Analistas

Una vez más, los republicanos quieren sacar a los pobres para dárselo a los ricos

New York Times

La respuesta (que he estado sugiriendo desde hace un tiempo) es que los republicanos no tienen ni idea y, en términos más generales, no tienen ideas. Ahora Vox lo confirma, al entrevistar a una serie de senadores republicanos: “Dado que el texto del proyecto de ley todavía no ha sido dado a conocimiento público, Vox pidió a senadores del Partido Republicano que explicaran qué esperaban. ¿Quién se beneficiará de la legislación? ¿Qué problemas intenta resolver este proyecto de ley?” (lea el artículo aquí). Las respuestas, universalmente, fueron: “Emm. Ahh. Umm”.

Solía ser que hasta las peores legislaciones venían con cierta justificación; cuando podía contarse con que los escritores de poca monta de la Fundación Heritage explicaran por qué comer niños aumentaría la actividad empresarial, o algo así. En la derecha, estas explicaciones han caído a un vudú cada vez más profundo: el experimento en Kansas de los republicanos se basó en un obvio disparate, y ha resultado aún peor de lo que los cínicos podrían haber sugerido. Y hubiéramos pensado que esto era lo peor que podían ponerse las cosas.

Pero ahora tenemos una legislación que cambiará la vida de millones de estadounidenses, y los republicanos ni siquiera han llamado a los sospechosos de siempre para que expliquen lo buena que es la idea. Si la hipocresía es el tributo que el vicio paga a la virtud, los republicanos han decidido que hasta eso es demasiado; van a intentar aprobar una legislación que saca a los pobres para dar a los ricos sin ni siquiera intentar ofrecer una justificación.
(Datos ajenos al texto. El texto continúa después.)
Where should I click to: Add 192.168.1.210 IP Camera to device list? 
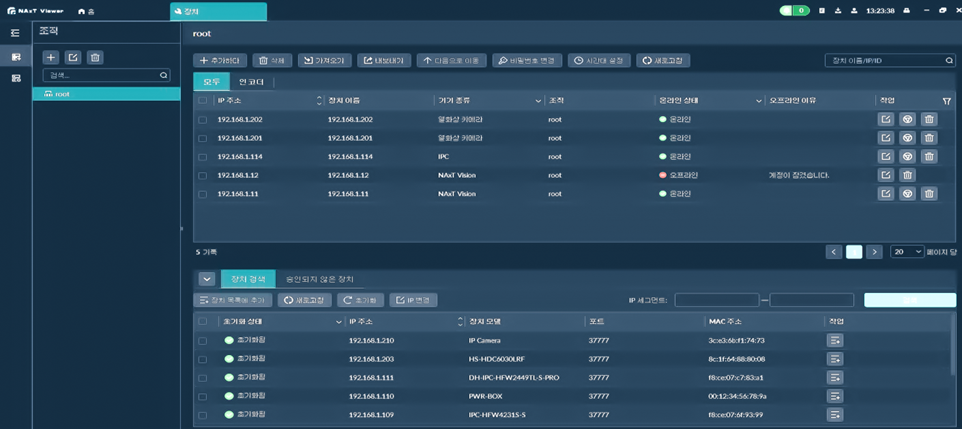tap(835, 341)
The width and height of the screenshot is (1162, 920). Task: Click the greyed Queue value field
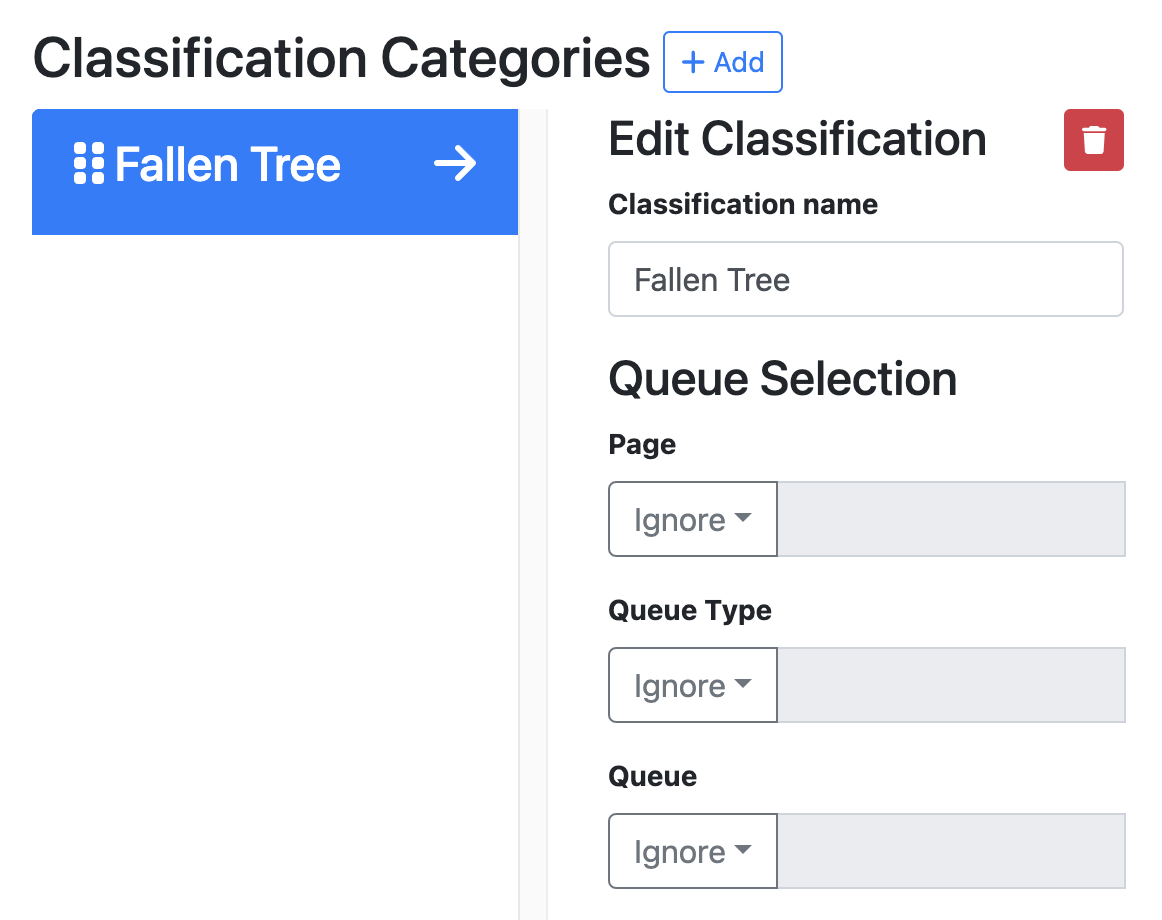[951, 852]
Y van a intentar hacerlo en plena noche, por supuesto. Esto no tiene nada que ver con el Presidente Trump, quien, como lo he estado diciendo, es un espectador ignorante; sí, está traicionando todas las promesas que hizo. Tiene que ver con los republicanos del Congreso. ¿Qué republicanos del Congreso? Todos. Acuérdense; tres senadores a los que les importe aunque sea un poco la sustancia, el proceso legislativo y la simple honestidad con el público podrían frenarlo. Hasta el momento, no parece como que esos tres senadores vayan a dar un paso al frente. Es un nivel de corrupción difícil de entender. No obstante, es la realidad de uno de nuestros dos partidos políticos.